Assuming that this case is ripe for review, and further assuming that the mail from the Attorney General is confidential, I still do not think that the policy of opening Muhammad’s incoming mail from the Attorney General is unconstitutional under Turner v. Safley, 482 U.S. 78, 89, 107 S.Ct. 2254, 2261-62, 96 L.Ed.2d 64 (1987). Turner set a flexible reasonableness standard, not a “least restrictive alternative” standard. Thornburgh, 490 U.S. at 414, 109 S.Ct. at 1882. MDOC’s policy should be upheld because it is reasonably related to a legitimate penological objective and meets the test from Turner. See Brewer, 3 F.3d at 825. There is a legitimate and neutral governmental interest to which the policy is rationally connected. MDOC considers mail from the Attorney General in the same vein as mail from all other correspondents, except those specifically listed, such as the prisoner’s attorney, the courts and legal assistance organizations.

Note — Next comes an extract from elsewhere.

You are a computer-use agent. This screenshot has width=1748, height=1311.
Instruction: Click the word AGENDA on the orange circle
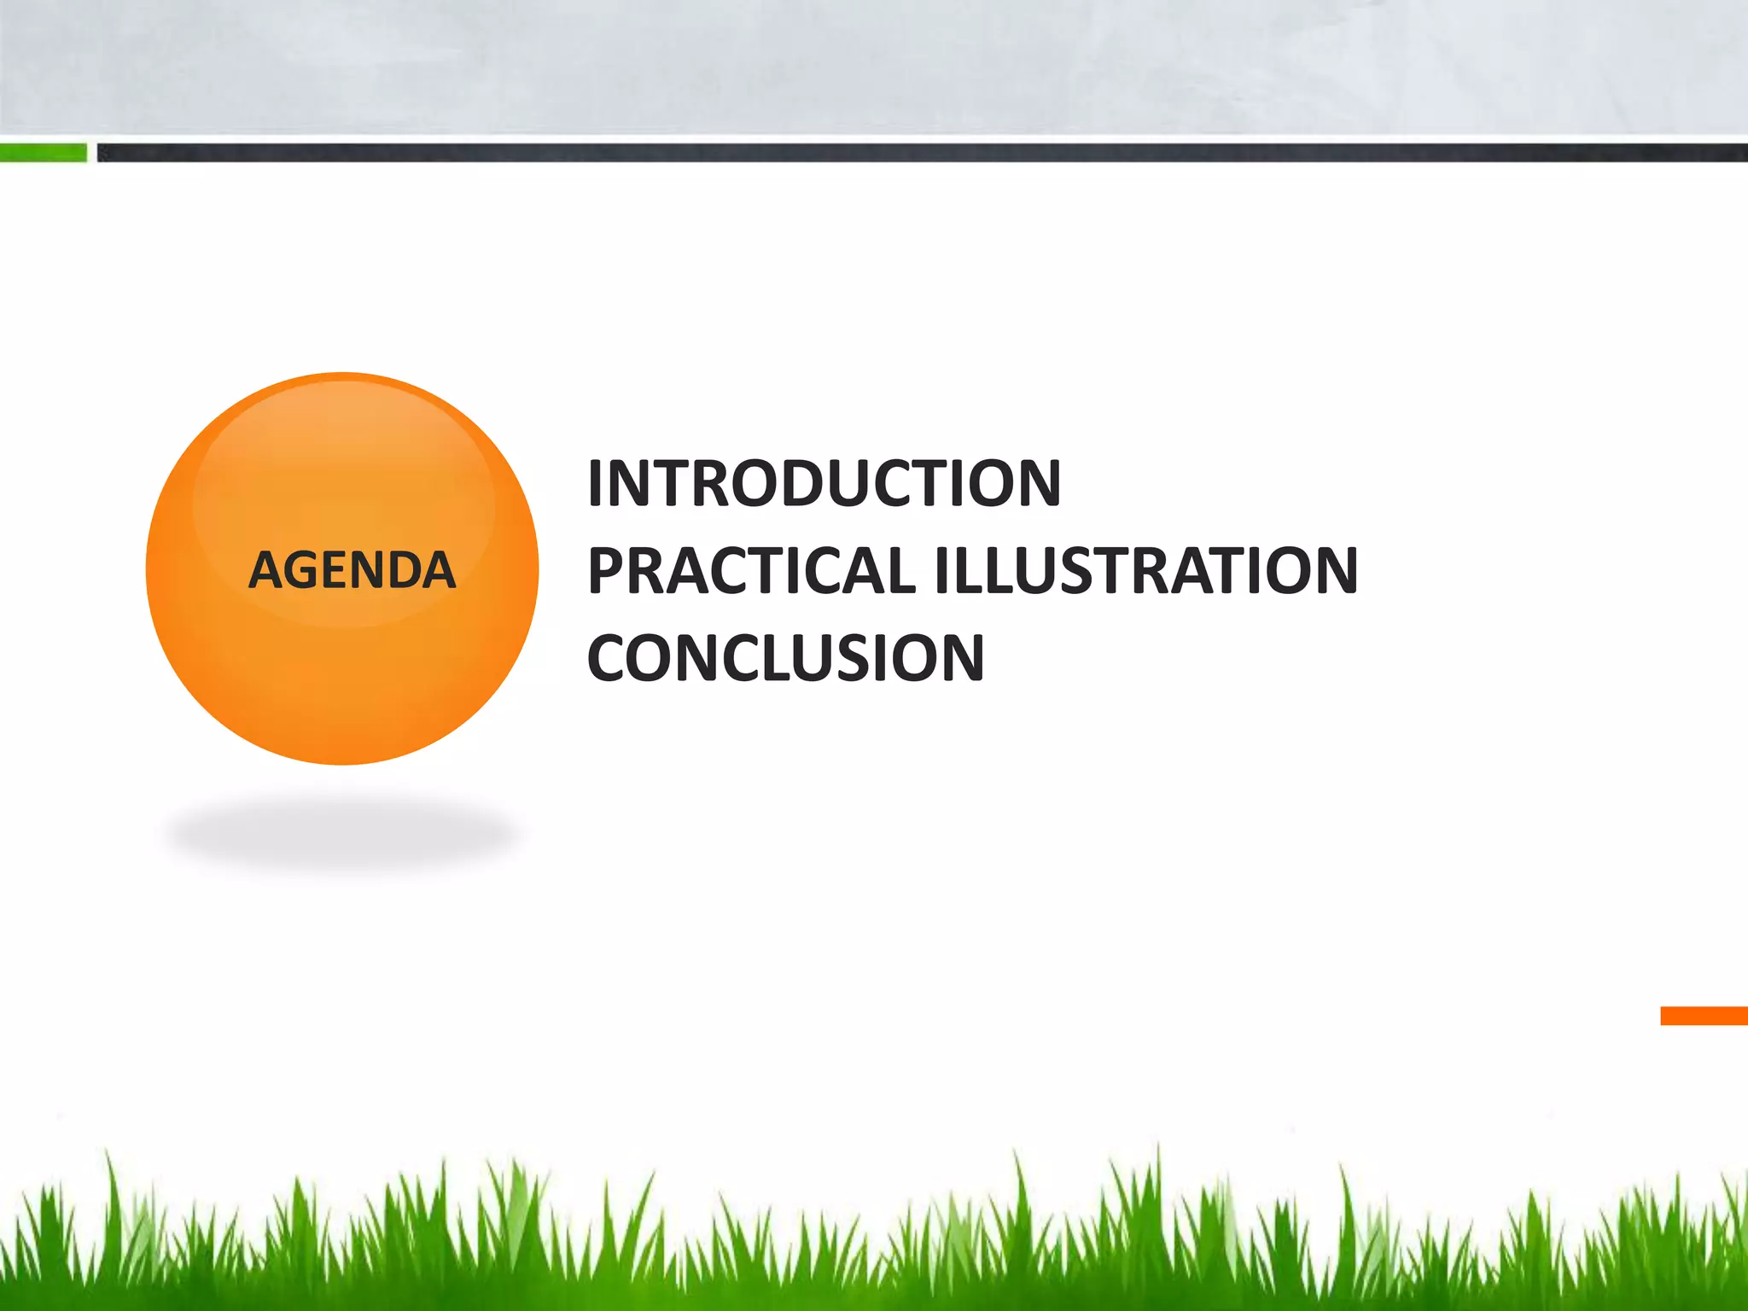pyautogui.click(x=352, y=570)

Prison authorities may inspect for contraband mail from all sources except those specifically listed.

Certainly, it is not likely that someone from the Attorney General’s Office would send any contraband to a prisoner, but, inasmuch as it does not affect the prisoner in personal correspondence with his attorney, the need by authorities to inspect incoming mail for contraband is not unreasonable. There are alternative means of exercising the right of prisoners to correspond confidentially with the Attorney General’s Office. For example, a prisoner could ask the Attorney General to mark return mail “Confidential,” which the defendants in this case at least imply would be honored. It doesn’t seem that there would be any impact upon the prison administration to open the Attorney General mail in the presence of prisoners nor that the “ready alternatives,” referred to in Turner, 482 U.S. at 91, 107 S.Ct. at 2262-63, could not be used. However, that is probably trae about all mail which comes to prisoners. That is, all personal correspondence could probably be opened in the presence of prisoners. Inasmuch as courts such as the Fifth Circuit in Brewer have declined to find a constitutional violation under similar circumstances, I would not find that MDOC’s policy of opening, outside Muhammad’s presence, incoming mail from the Attorney General, is unreasonable. Therefore, I would reverse the decision of the district court.